母親は、まるで拓巳に見せつけるかのように、拓巳が大切に隠していた、三冊のヌード写真集を手にしていた。
「拓巳さん……、お母さんは前にも言ったわよね。こんなもの持ってるから、あなたの偏差値は下がってゆくのよ」
ヌード写真集を見つめる母親の目は、人間のものとは思えないような、冷たい目をしていた。
「お母さん、それはっ……」
母親にヌード写真集を見つけられた拓巳が、動揺を隠せず、思わず声を出した瞬間だった。
「けがらわし!!」
なんと、拓巳の母親は、狂気に満ち溢れんばかりの鋭い眼差しで、そのヌード写真集をびりびりと、拓巳の目の前で破き始めたのだ。
「けがらわしい!!」
母親の狂気に満ちた眼差しで、何度も何度も繰り返されるその言葉と、写真集が破かれる時の、びりびりという騒音にも似た音が、まるで拓巳を狂わせてゆくかのように部屋中に響き渡る。
――うああああああ!
拓巳は、部屋に座り込み、唇をかみ締め、両手で両耳をふさぎ込み、心の中で悲鳴をあげる。
――ヤメロ! オマエハヤクデテイケ!
拓巳は心の中で、何度も何度も呟いた。
……しかし
「ごめんなさい。ごめんなさい」
出てくる言葉は、何故か母親への謝罪の言葉だった。
涙で溢れた目で、母親へ謝罪することしかできない拓巳だった。
「そうよ。それでいいのよ拓巳さん。あなたを惑わすものは、お母さんが全て取り払ってあげるから。あなたは、東大の受験の事だけ考えればいいの」
先程とはうって変わり、急に優しい眼差しに変わった母親は、部屋に座り込み、泣きじゃくる拓巳を、思いっきり抱きしめた。
「……お母さん、心配かけましたね。僕は、もう大丈夫ですから。必ず東大に合格するよう必死で勉強しますね」
母親の腕の中で、全く生気を感じさせないような目で、そう告げた拓巳は、急に立ち上がり、自分の机に戻り、てきぱきと問題集を解き始めた。
拓巳のその姿に、ほっと安堵のため息を漏らした拓巳の母親は、満面の笑みを浮かべ、静かに拓巳の部屋から出て行った。

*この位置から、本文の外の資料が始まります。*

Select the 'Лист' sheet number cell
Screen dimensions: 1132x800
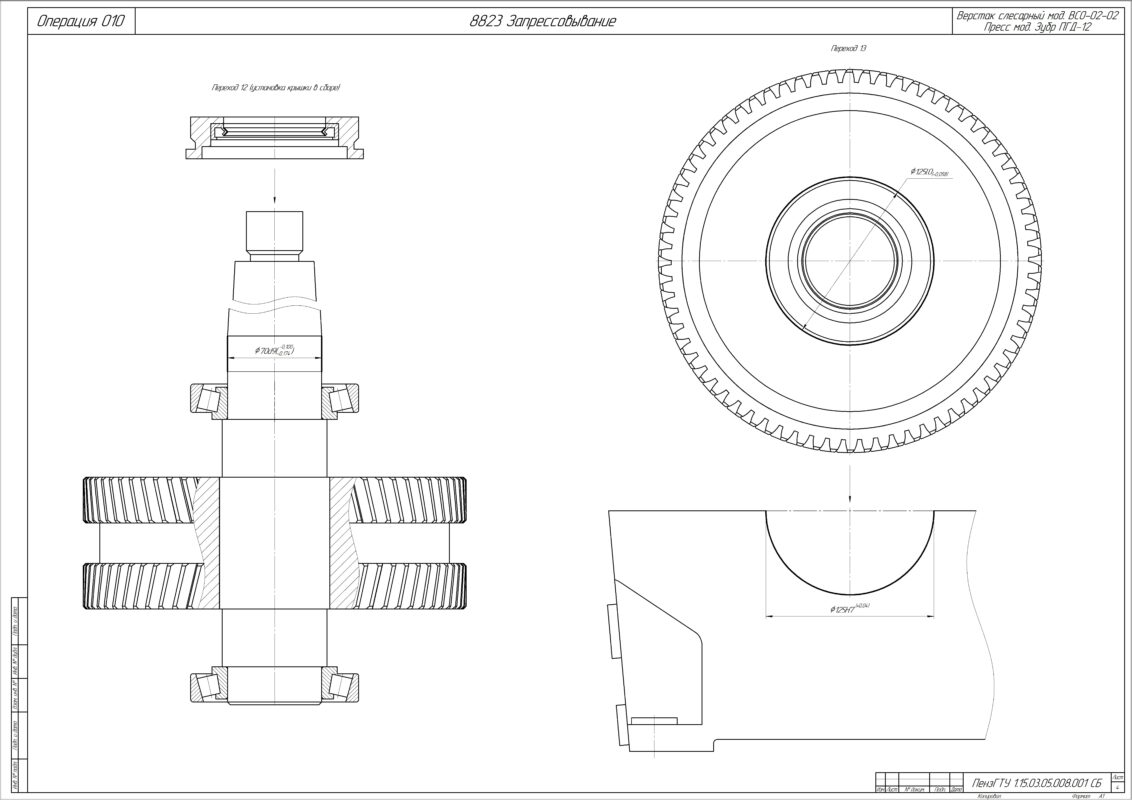[1116, 780]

母親が部屋から出て行った事を確認した拓巳は、解いていた問題集を閉じ、部屋の窓にそっと目を向ける。
窓を打つ雨音は、空虚な拓巳の心の中に、いつまでも虚しく響いていた。
『家には帰りたくないから…』
『……東大』
『僕と一緒だ……』
窓をぼおっと見つめていた拓巳の心に、先ほどの幸子との会話が、ふと、また思い出されてきた。
拓巳は、しばらく何かを考え込んだかと思うと、まるで何かに決意したかのように、拳を強く握り締め、窓を叩く雨を、鋭い眼差しで見つめ続けた。